Opening in the same hotel as Akira is Torno Subito, the first restaurant in the Middle East from Italian culinary giant, Massimo Bottura (the man behind the world’s number one restaurant of 2018, Osteria Francescana), not that the competition phases Back, whose restaurant Dosa, in Seoul, won a Michelin star in 2017.

“For me it’s an honour as a chef. I’ve never met him. He’s an OG right (original gangster), so to meet him would be awesome for me,” says Back.

“I’d love to shake his hand and say ‘thank you’ because without them there’s no us. They did everything for us in terms of starting trends and showing us how to go global.”

It’s not a surprising response from the laid-back chef, who clearly enjoys the good things in life, though it was a shy and lonely teenager who first moved to America aged 13, and latched onto a group of snowboarders because they were “cool”.

“I could barely speak English or even say ‘hi’ and that age is a very shy age,” laughs Back, at the memory.

“I’d see these guys with blue mohawks and nose piercings and I thought it was so cool. I wanted to be friends with them so I followed them around and that’s how I originally got into snowboarding.”

A professional career followed, with Back gracing the covers of extreme sporting magazines and even making an appearance in adventure movies.

It was during this time that he started working in a sushi restaurant aged 19, to supplement his earnings, much to the fury of his father, who had intended for him to take over the family ski-wear business.

“He was so angry that he didn’t speak to me for a year,” says Back. “He wouldn’t even eat breakfast with me – I had never seen him so mad.”

Unbeknown to Mr Back senior, his contempt was the driving force that his son needed to keep him in the kitchen.

“That’s why I never gave up cooking. If he was actually happy for me. I would have quit before I’d even started,” says Back.

“It was the worst job. I hated it for three years, but luckily I persevered. I’d never cooked in my life before I went into that kitchen, but the last thing I wanted to hear was for him to say ‘I told you so’.

“Without that I don’t think I would be here.”

After a difficult start, Back eventually began to fall in love with cooking and to feel the same thrill in the kitchen as he did out on the snowboarding slopes.

Now 26 years later, he’s adding Dubai to a list of restaurants that spans across continents, and the cavernous, artistic space is “pretty awesome” to use the words of the chef himself.

A private elevator gives way to a mesmerising tunnel, opening up into an industrial-looking dining-room with open cooking stations to make you feel like “being at the movies”.

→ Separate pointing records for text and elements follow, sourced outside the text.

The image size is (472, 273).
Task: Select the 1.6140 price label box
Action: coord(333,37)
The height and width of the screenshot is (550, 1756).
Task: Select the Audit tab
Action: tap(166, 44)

Art from Back’s mother covers everything from the walls to the cutlery and plates (be careful, he once banned a diner from all of his restaurants for criticising his mum’s work), and the adjoining terrace is a sight for sore eyes – and that’s before you even get to appreciating those views.

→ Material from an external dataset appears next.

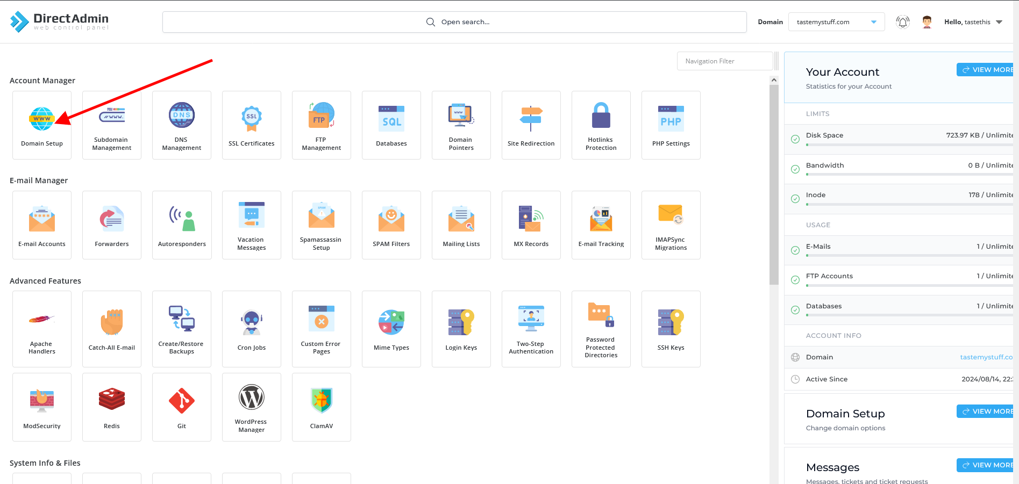The height and width of the screenshot is (484, 1019).
Task: Open Two-Step Authentication settings
Action: coord(531,328)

In terms of the menu, Back intends to create somewhere that meat-eaters, pescatarians, vegans – whoever – can sit down together and enjoy a delicious meal without the fuss (though he recommends you try the tuna pizza).

And have his parents changed their mind about his chosen career path? “Yes, they love it”, he smiles. And diners do, too.
Open now, daily 7pm-1am. W Dubai – The Palm, Palm Jumeirah (04 245 5555).